Nevertheless, the prime minister’s communication team continues to play both sides. Although it has not confirmed that Bachagha is the author of this text, it has half-heartedly reminded us that the position on Russia remains that of the prime minister. At the same time, it also says that the prime minister’s Twitter account may have been hacked. However, three days have passed and the tweet has still not been deleted from Bashagha’s account and no new comments have been made about it.
A failed seduction operation
According to several observers, Bashagha had to backtrack following pressure from the clan of Khalifa Haftar, his former enemy-turned-ally. Russia is one of General Haftar’s sponsors, which means that the Tobruk prime minister finds himself in quite a predicament.

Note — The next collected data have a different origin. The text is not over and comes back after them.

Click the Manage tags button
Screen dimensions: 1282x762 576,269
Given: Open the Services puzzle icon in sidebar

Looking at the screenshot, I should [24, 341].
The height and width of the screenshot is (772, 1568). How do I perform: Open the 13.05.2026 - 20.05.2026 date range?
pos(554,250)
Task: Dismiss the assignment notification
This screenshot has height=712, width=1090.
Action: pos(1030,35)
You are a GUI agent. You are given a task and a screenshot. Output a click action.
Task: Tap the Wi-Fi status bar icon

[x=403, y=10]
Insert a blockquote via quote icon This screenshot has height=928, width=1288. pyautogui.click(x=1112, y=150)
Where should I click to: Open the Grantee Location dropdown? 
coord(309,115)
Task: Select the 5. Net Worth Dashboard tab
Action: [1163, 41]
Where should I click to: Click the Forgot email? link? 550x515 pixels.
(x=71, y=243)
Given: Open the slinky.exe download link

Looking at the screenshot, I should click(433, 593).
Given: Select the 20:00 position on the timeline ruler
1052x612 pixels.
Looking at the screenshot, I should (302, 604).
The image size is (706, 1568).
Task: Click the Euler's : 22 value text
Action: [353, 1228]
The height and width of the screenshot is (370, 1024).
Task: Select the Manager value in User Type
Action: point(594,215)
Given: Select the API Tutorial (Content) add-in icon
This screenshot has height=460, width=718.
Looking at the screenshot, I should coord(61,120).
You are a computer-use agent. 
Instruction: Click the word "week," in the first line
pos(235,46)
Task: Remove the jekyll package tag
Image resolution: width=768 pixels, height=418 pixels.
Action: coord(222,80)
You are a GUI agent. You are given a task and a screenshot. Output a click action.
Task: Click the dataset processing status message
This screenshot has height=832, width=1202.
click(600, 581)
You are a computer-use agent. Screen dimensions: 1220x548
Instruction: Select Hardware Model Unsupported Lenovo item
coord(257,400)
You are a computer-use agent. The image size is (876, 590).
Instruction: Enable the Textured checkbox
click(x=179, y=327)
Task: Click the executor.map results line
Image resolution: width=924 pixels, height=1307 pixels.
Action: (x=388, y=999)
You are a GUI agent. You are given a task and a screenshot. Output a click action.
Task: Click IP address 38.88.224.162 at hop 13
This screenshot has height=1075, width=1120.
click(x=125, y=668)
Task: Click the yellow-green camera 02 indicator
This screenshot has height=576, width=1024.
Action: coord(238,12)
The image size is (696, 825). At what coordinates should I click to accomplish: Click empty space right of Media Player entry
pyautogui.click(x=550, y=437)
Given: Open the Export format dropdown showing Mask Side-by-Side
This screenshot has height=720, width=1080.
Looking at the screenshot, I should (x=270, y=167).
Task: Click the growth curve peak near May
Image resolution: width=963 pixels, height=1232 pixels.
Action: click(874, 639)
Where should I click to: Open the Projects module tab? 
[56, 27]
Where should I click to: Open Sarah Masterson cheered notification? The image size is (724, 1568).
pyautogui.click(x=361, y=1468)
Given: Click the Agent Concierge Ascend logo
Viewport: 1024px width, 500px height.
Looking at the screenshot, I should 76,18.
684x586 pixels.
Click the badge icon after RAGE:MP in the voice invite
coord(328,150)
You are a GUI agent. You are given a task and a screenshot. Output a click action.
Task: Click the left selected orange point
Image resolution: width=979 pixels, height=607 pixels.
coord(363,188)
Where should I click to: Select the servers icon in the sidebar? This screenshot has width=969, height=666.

Moscow supports the marshal in the eastern part of the country via the Russian paramilitary company Wagner. Thanks to these mercenaries, he can maintain his positions in the strategic oil crescent and ensure his safety. Wagner blocked the counter-offensive led by the Government of National Accord (GNA) forces against Haftar during the summer of 2020, thus preventing the marshal’s forces from collapsing.
Abroad, however, Bashagha’s Moscow connection has become less acceptable since Russia’s invasion of Ukraine. With this platform, the Tobruk prime minister was hoping to satisfy Washington and the international community’s expectations, but this aborted attempt to gain ground in the West illustrates the prime minister’s limited room for manoeuvre in the face of an inconvenient ally.